This year marks the centennial of Grand Central Station’s completion. In 1913, it stood as an awe-inspiring, Beaux-Arts landmark anchoring New York City’s commuter and long distance traffic in midtown Manhattan. It quickly became one of the most visited spots in the city, giving it a secondary role as one of the city’s best exhibition sites. In 1957, the Army exploited that capability by erecting a Redstone rocket in the main concourse.
When the Soviet Union launched Sputnik on October 4, 1957, it took hold of the high frontier. And while American scientists knew the Soviet accomplishment was due to brute strength and not technological sophistication, the public reaction was marked worry and fear. To ease the minds of the American people and spread excitement about the new frontier in space, the Army erected a Redstone in Grand Central Station’s main concourse. It was a visceral public display of the nation’s might against this new threat embodied by the Soviet Union.
There’s an odd tidbit associated with this story.
On the ceiling of Grand Central is a mural of the zodiac. Stargazing visitors will note not only that the sky is backwards but the stars are slightly displaced as well. One explanation is that the ceiling is based on an image in a mediaeval manuscript that shows the sky as it would look to God as he looks down on the Earth, which would also accounts for some abstraction in the placement of stars. Another explanation is that it was an accidental reversal on the parts of the artists, Paul Helleu and Charles Basing.

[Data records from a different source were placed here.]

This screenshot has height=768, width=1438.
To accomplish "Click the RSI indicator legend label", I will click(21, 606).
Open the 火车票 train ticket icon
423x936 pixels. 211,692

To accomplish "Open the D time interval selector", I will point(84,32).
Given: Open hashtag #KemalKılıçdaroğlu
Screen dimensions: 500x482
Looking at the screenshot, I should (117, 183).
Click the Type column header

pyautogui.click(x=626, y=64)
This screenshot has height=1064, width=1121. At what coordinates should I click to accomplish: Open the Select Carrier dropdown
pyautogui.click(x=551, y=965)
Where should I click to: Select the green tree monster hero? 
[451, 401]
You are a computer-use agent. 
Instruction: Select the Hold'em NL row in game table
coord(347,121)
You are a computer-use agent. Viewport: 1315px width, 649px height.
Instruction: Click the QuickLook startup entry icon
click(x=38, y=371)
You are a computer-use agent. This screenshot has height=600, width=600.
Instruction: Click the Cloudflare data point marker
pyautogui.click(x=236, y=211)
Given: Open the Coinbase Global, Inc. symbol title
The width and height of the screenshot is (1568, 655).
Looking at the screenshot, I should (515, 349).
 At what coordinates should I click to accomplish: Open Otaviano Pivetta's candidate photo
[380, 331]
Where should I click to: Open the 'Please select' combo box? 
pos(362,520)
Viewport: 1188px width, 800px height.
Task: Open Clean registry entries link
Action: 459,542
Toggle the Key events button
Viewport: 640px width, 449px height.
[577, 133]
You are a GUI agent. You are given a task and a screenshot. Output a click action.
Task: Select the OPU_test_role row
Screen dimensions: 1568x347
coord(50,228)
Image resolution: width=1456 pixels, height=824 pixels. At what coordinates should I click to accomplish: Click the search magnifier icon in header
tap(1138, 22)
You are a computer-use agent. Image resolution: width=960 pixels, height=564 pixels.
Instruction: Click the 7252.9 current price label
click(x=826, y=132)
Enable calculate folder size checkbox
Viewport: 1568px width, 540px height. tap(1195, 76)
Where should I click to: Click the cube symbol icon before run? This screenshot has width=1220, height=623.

But there’s something else up there that keen eyed observers might notice: a dark spot near the constellation Pisces. It’s a hole in the ceiling, and there are conflicting explanations on this point as well.
One story goest that the Redstone was too tall for Grand Central’s main concourse, demanding a hole be cut in the ceiling to allow for the rocket’s thin nose. The government was so eager to counteract Sputnik-induced anxiety that no one thought to check that the rocket would actually fit inside the building. Historical preservation then dictated that the hole remain as a reminder of the incident.
But the concourse’s ceiling is about 275 feet hight, and the Redstone variant that appeared in the station stood around 63 feet. The hole wasn’t made to erect the rocket. Rather, the hole was made to anchor a stabilizing cable to secure the Redstone and keep it upright during its time on display.
The Redstone did play a major role in the Space Race, launching Alan Shepard and Gus Grissom on their suborbital Mercury missions in 1961. The hole Grand Central’s ceiling has remained since 1957 as one of the least-known legacies of the space age.